*About this task*: Beginning at the line that holds "Task: Click the G7 prize number 581" and continuing to the last line of the data below, transcribe every line word for word, without pictures.

*Given data*:
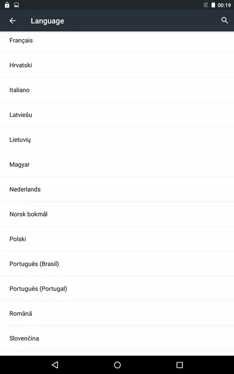Open the search magnifier icon

coord(225,20)
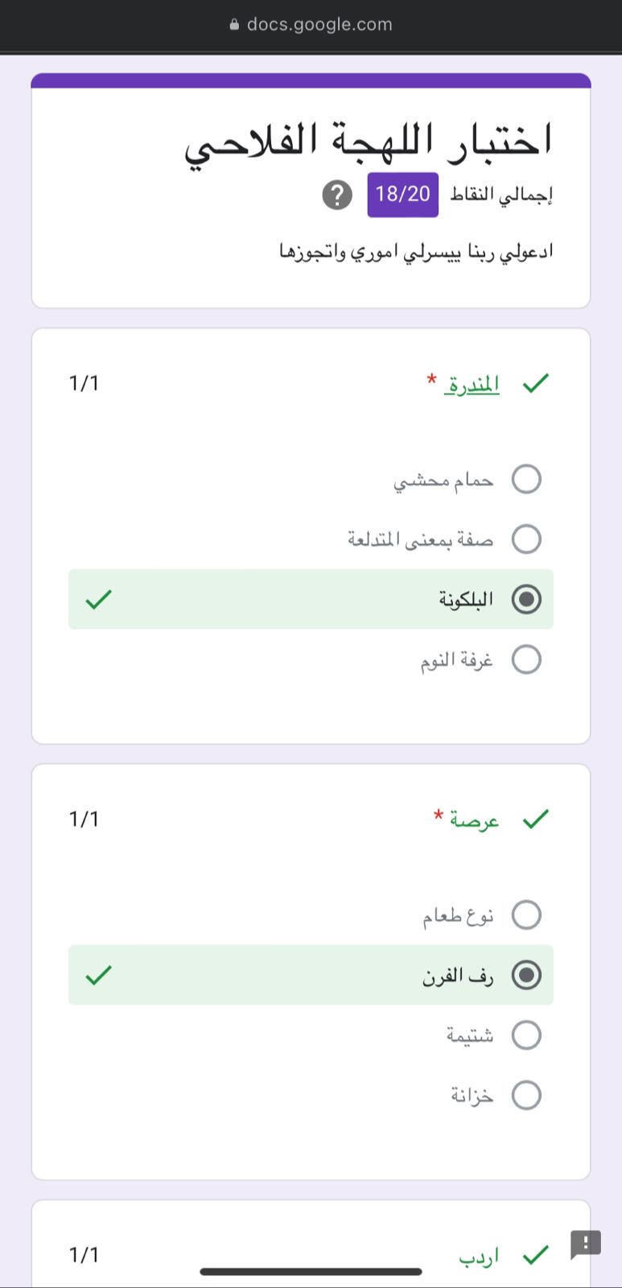
Task: Click the feedback report icon
Action: click(586, 1244)
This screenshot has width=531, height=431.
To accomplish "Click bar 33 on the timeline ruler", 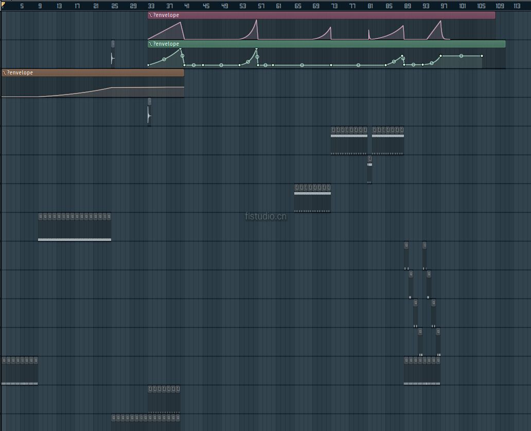I will pos(151,6).
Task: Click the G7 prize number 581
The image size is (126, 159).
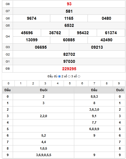Action: [x=69, y=11]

*Result below*:
Task: Click the G7 prize number 581
The image size is (126, 159).
Action: [x=69, y=11]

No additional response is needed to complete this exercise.